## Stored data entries
***

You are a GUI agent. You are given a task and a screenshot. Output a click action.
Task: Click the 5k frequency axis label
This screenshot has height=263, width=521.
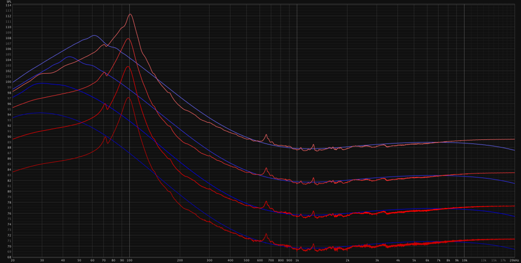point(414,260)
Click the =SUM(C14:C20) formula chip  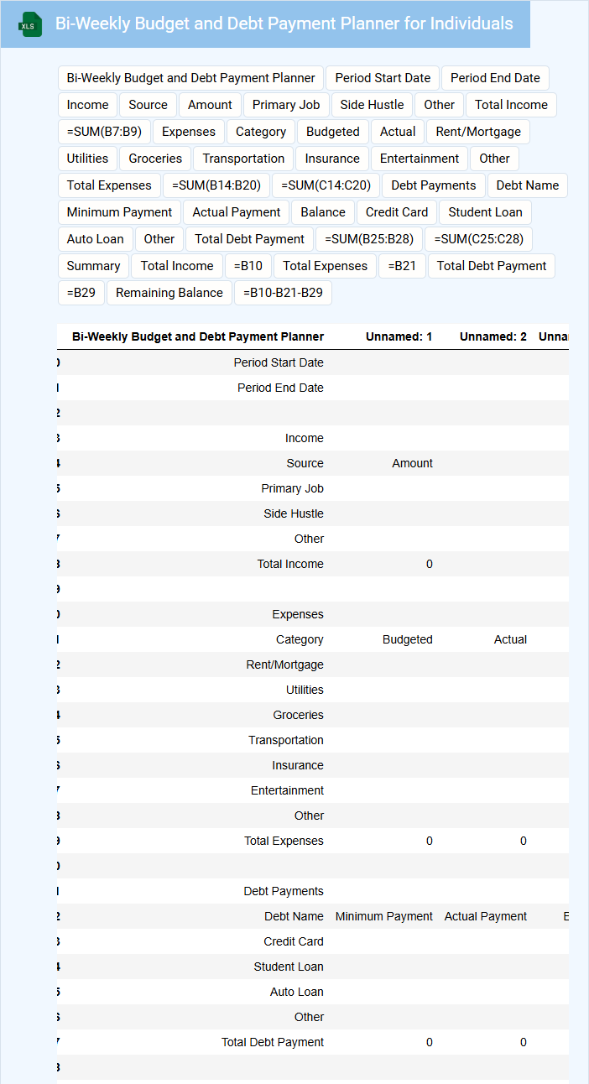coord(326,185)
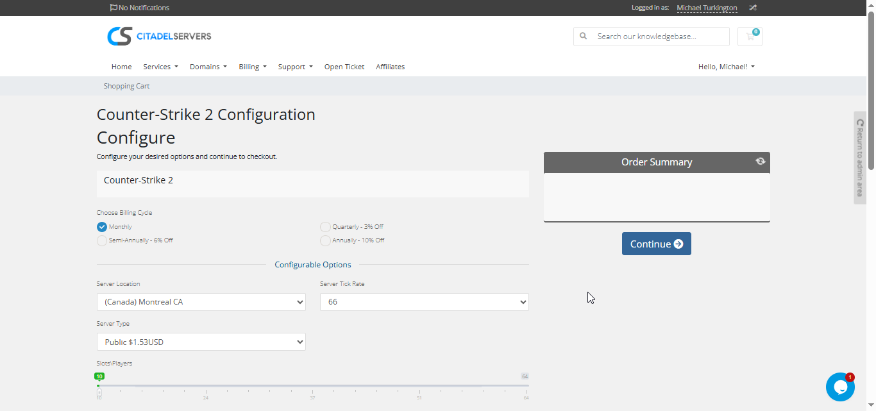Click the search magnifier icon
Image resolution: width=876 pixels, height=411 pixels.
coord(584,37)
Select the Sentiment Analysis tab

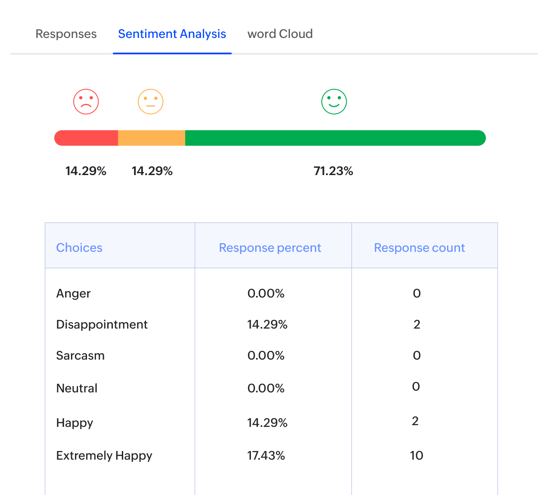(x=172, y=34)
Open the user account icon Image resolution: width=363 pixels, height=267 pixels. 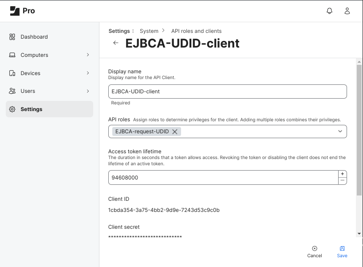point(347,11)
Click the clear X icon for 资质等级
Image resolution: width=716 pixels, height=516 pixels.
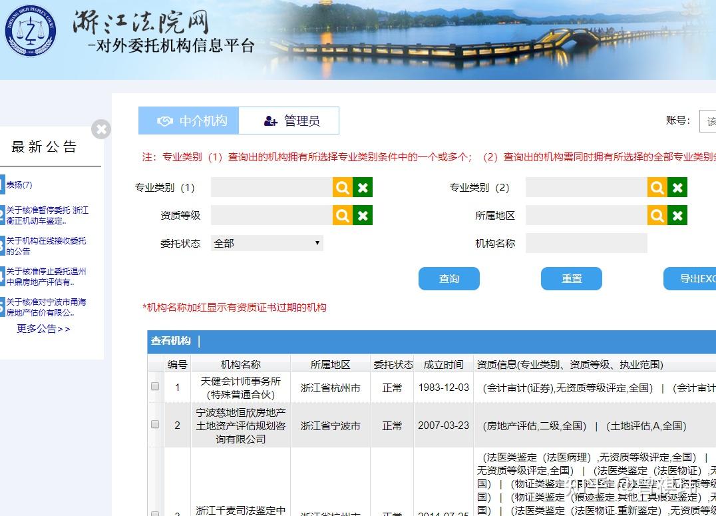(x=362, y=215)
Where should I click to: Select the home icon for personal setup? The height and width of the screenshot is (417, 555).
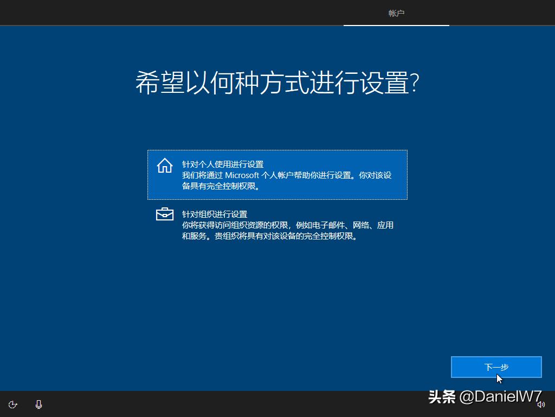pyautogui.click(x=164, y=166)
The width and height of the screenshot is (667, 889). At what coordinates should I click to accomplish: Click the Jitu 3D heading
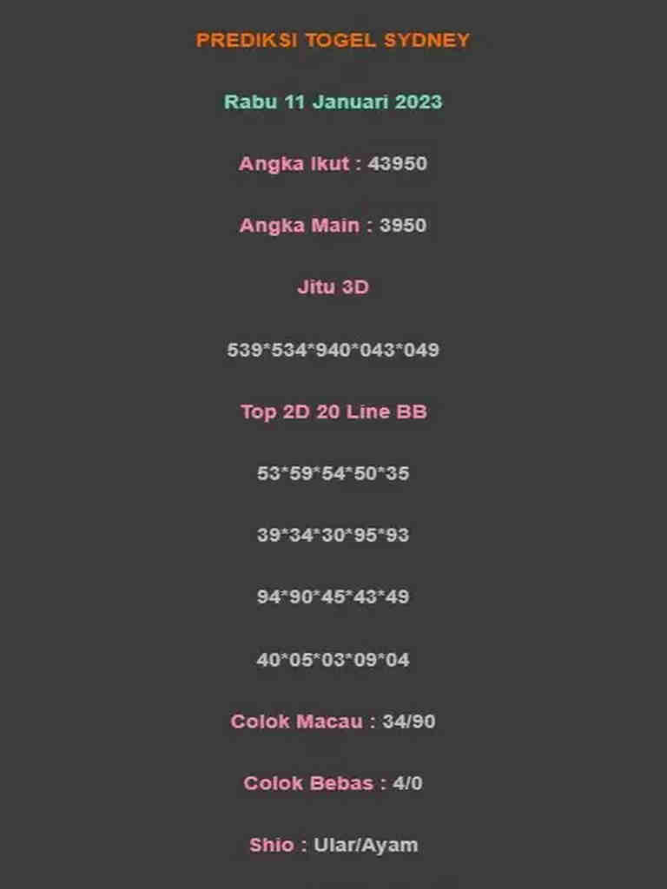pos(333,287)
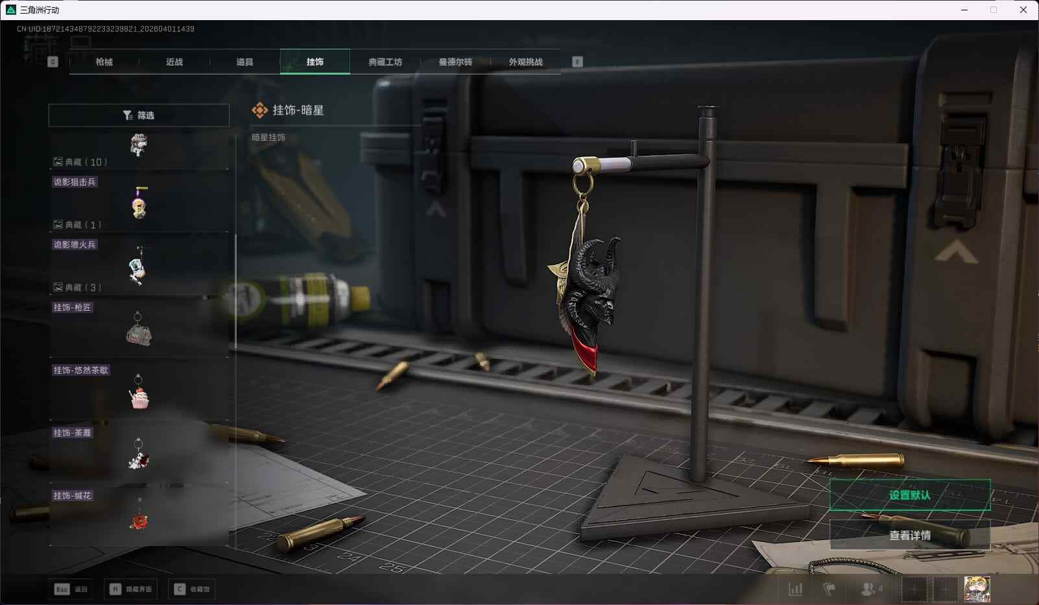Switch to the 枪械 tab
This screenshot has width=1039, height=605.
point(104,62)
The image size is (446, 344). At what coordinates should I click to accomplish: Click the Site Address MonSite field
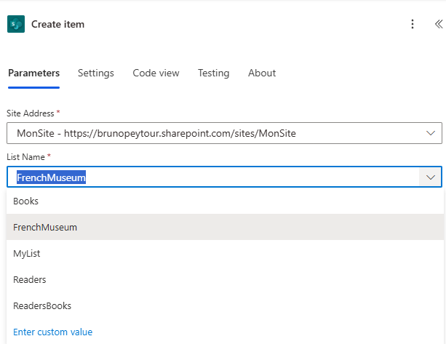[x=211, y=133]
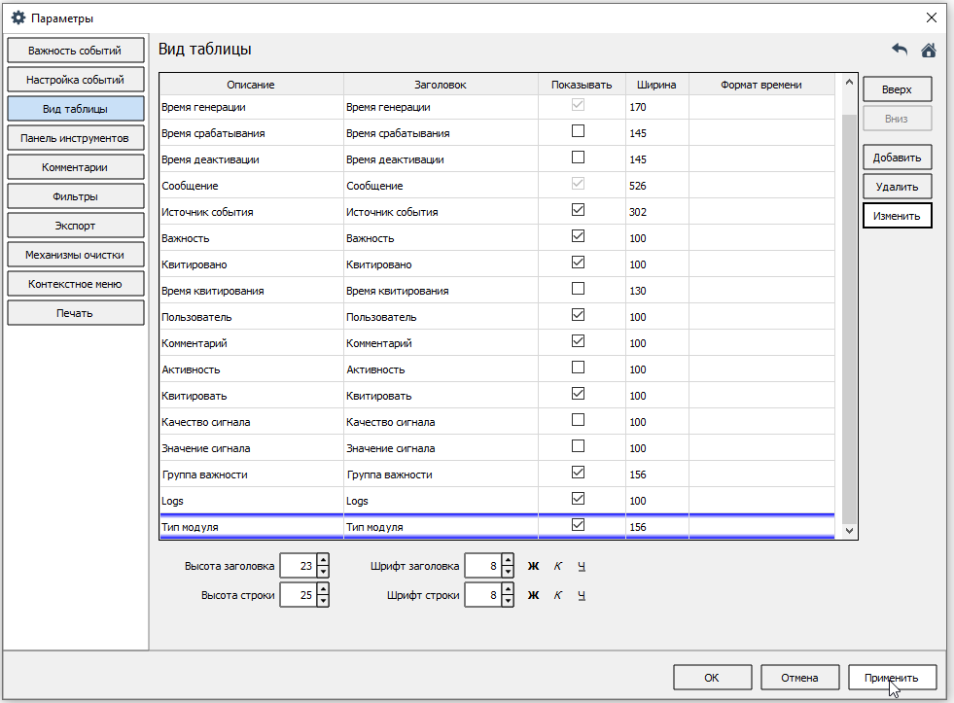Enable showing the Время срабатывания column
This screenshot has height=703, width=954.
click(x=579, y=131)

***

## Task to complete
Transcription of the lines from the one with "The width and" through the end of the entries is required, exact and with no pictures.

## Response below
The width and height of the screenshot is (667, 889). At what coordinates should I click to accomplish: Click the Jitu 3D heading
pos(333,287)
Switch to the 枪械 tab
This screenshot has width=1039, height=605.
point(104,62)
The image size is (446, 344). At what coordinates should I click to accomplish: Click the Site Address MonSite field
[x=211, y=133]
Enable showing the Время срабатывания column
This screenshot has height=703, width=954.
click(x=579, y=131)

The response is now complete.